SWU graduate keeps eye on safety, quality of life
Balancing a demanding work schedule and family time with earning a college degree can be tricky.
But Harold Reaves, director of Homeland Security for the City of Columbia and recent Southern Wesleyan University graduate, says it’s worth the effort.
“Southern Wesleyan University fit my needs with work and trying to do everything I was doing,” said Reaves, a licensed youth pastor with the Church of God.
“All of the faculty and staff at Southern Wesleyan University have really been supportive,” he said. “They have really worked to make it so I could finish my degree. They understand your life when you’re a parent and trying to go to school.”
Reaves earned his bachelor’s degree in business administration from Southern Wesleyan University in December of 2007.

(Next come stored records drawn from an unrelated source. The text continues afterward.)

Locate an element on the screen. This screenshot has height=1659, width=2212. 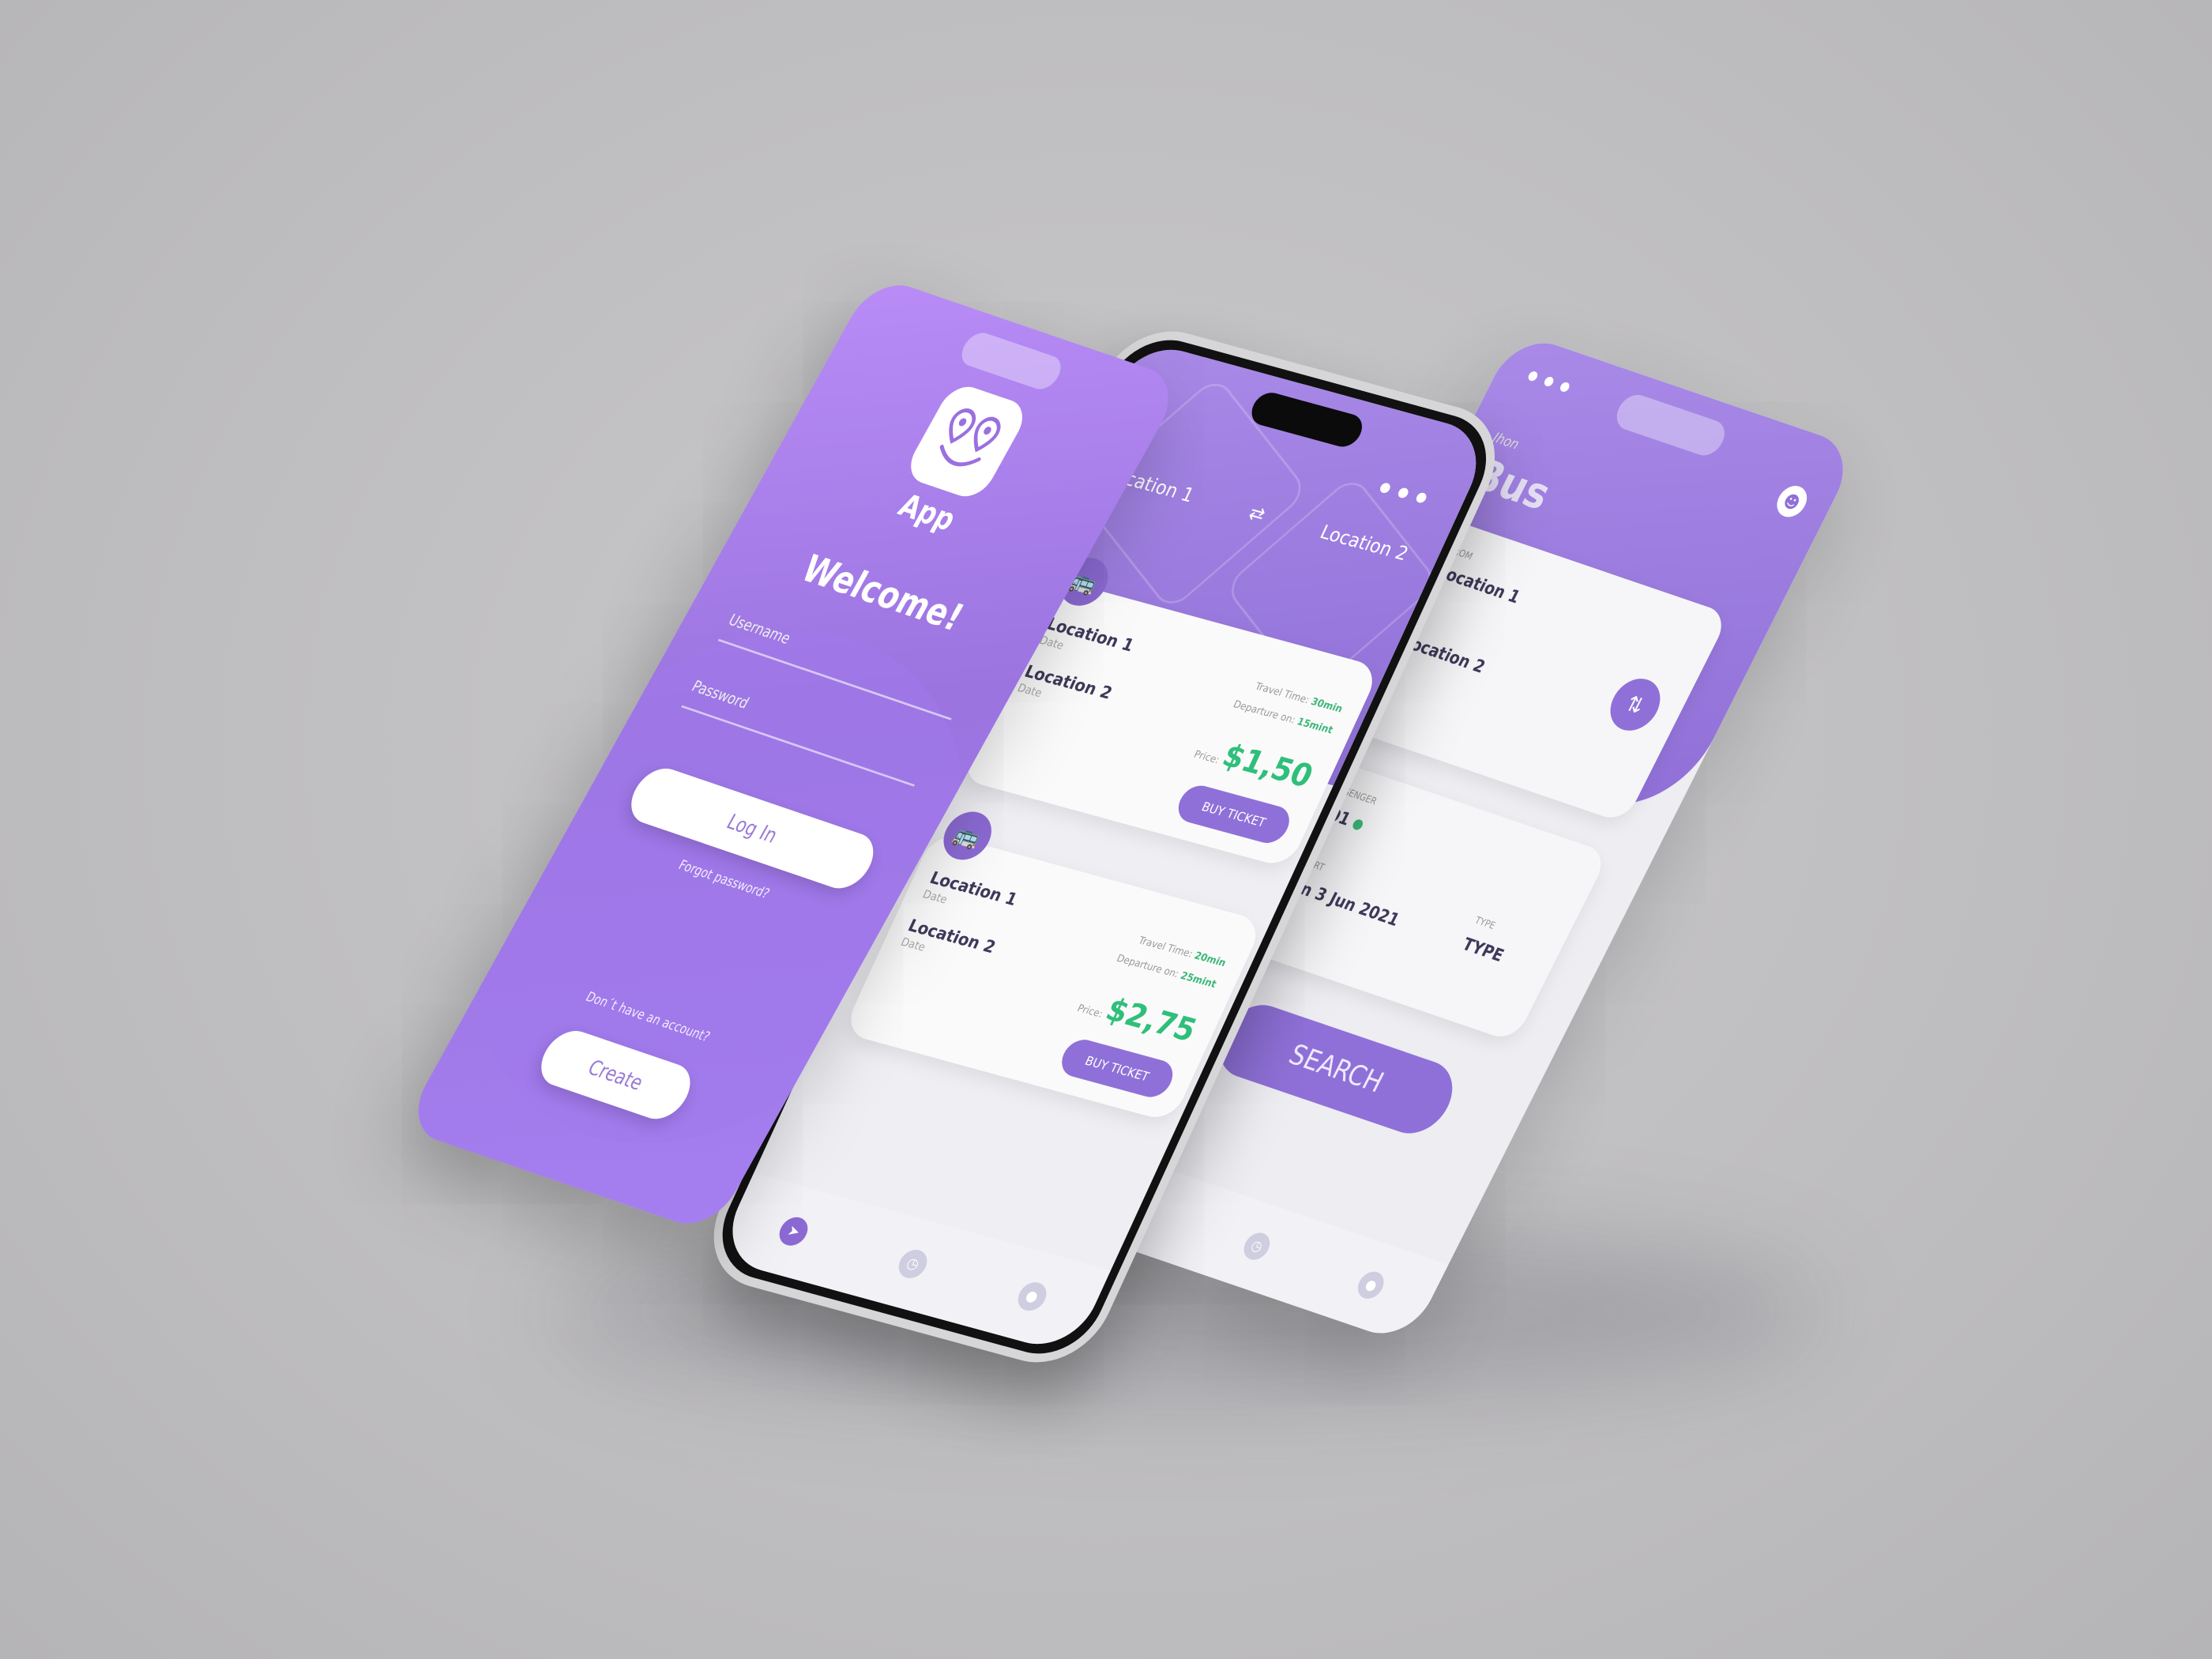
nav-explore-icon: ➤ is located at coordinates (794, 1232).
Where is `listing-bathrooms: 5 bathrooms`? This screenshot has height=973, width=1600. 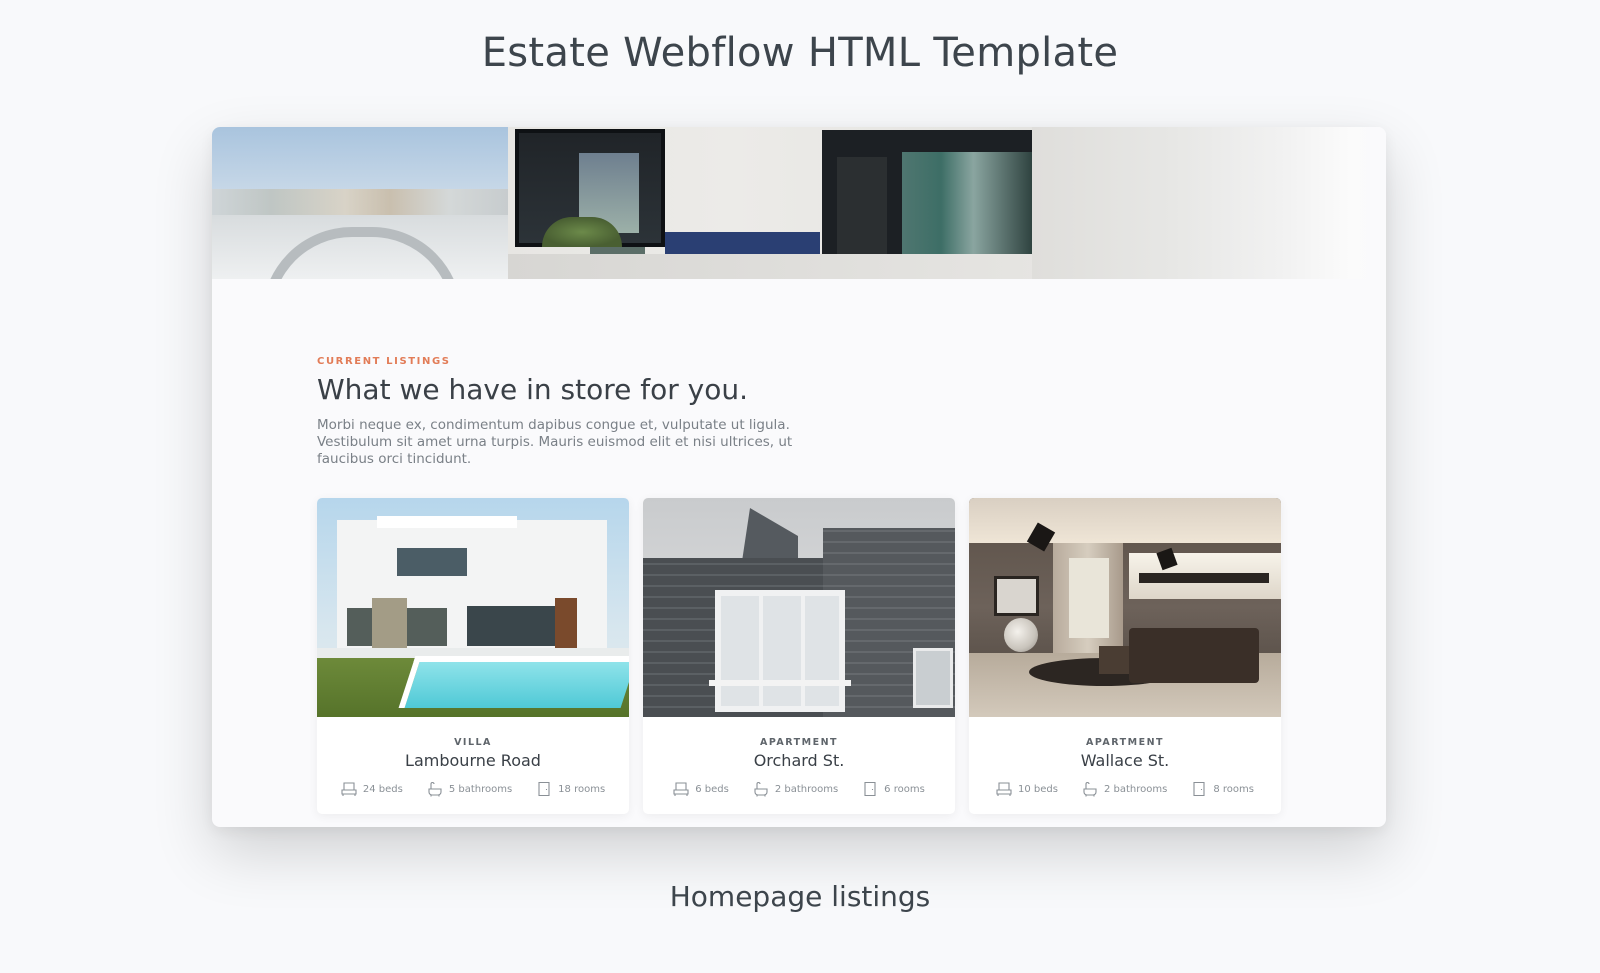 listing-bathrooms: 5 bathrooms is located at coordinates (470, 789).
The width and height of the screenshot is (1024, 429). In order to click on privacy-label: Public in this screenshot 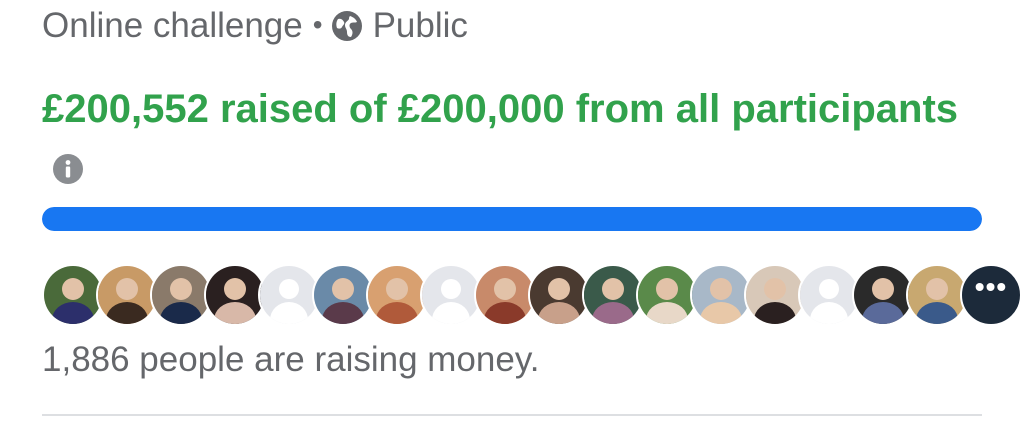, I will do `click(420, 26)`.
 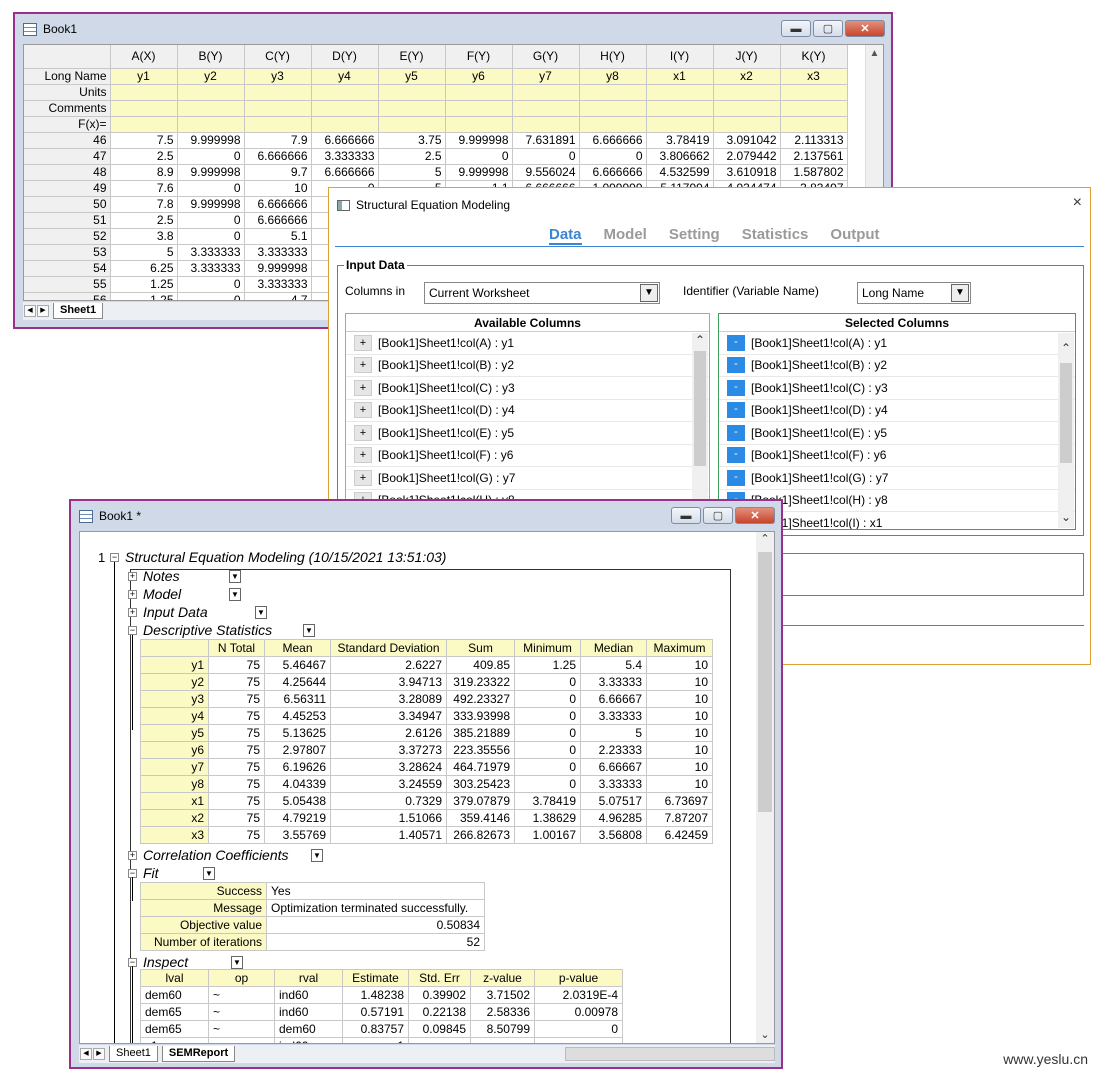 I want to click on list-item: - [Book1]Sheet1!col(G) : y7, so click(x=897, y=478).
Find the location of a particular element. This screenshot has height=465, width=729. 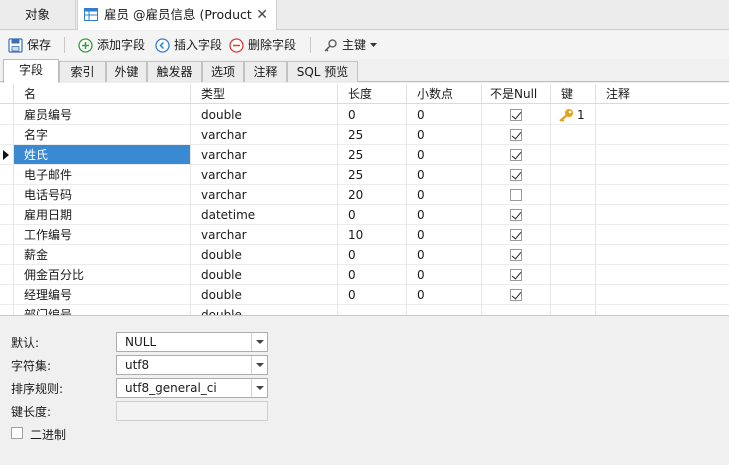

“It was very important to me that I get a degree from a Christian college,” he said.
Reaves is director of Homeland Security in for the City of Columbia, the capital city of South Carolina. He manages 45 personnel and commands a budget of $1.6 million. He takes control of the Emergency Operations Center as incident commander for various types of emergencies; coordinates police, fire and public works responses during natural disasters; works with the Community Safety Unit; and leads the Quality of Life Task Force, which addresses issues that improve the lives of people in Columbia.
“I’m a people person. I love people. In any type of service role, you have to earn people’s respect and trust,” Reaves said. “You have to be willing to listen to people.”
Reaves began working at the City of Columbia Police Department in 1986. During his years of police work, Reaves has received numerous professional awards, including Columbia Police Officer of the Year and Knights of Columbus Police Officer of the Year. He has also received more than 100 individual commendations.
After 22 years in law enforcement, Reaves is happy to be in Homeland Security, a department that responds in emergencies and improves people’s lives.
“There’s real value in coming up through the ranks. I’m proud of the relationships and partnerships I have developed in the Midlands,” Reaves said. “The City of Columbia has been good to me. The police department is a spoke on the wheel of city government and it takes all those departments to have a true impact on the quality of life for people in Columbia. We’ve got to be part of the whole team effort.”
Last year, Reaves was asked to fill in as interim police chief for the City of Columbia, which he did for several months before returning to his position in Homeland Security.
“I’m really honored that they could depend on me to take care of things while they’re looking to fill that position,” he said.
While attending classes and doing homework can be a juggling act, Reaves said he appreciated the help of those around him.
“I’m very grateful for those who have supported me with my career and going back to get my education. I have been blessed with a wonderful support base,” he said.
“When you’re in the workforce full-time, especially in law enforcement, the schedule is hard,” Reaves said. “I was very lucky to have the support of my supervisor. He had gone back to school and understood the challenges.
“My family was very supportive, too,” he said. Reaves’ wife of 25 years, his daughter and his son were understanding about his demanding schedule.
“We tried to capitalize on the time we had together,” he said. “SWU taught us to balance our lives. You have to be there for your family too. Education is important, but you have to balance it.
“I’m very proud of my family and the support they’ve given me. I’m really proud of my children – I couldn’t have asked for more spectacular children,” Reaves said.
He especially credits SWU associate professor of English Randy Rankin and his wife, Annis. “They have really been very supportive,” Reaves said.
Looking to the future, Reaves said he hopes to continue his education.
“I’m considering working on my master’s degree,” he said. “I don’t think you can ever get too much education.” In three years, Reaves will be eligible to retire from law enforcement and may decide to pursue a totally different career then, he said.
“I’ve been very blessed with opportunities. I believe the Lord places people to make a difference. I’m very grateful for the opportunities the Lord has blessed me with along the way,” Reaves said.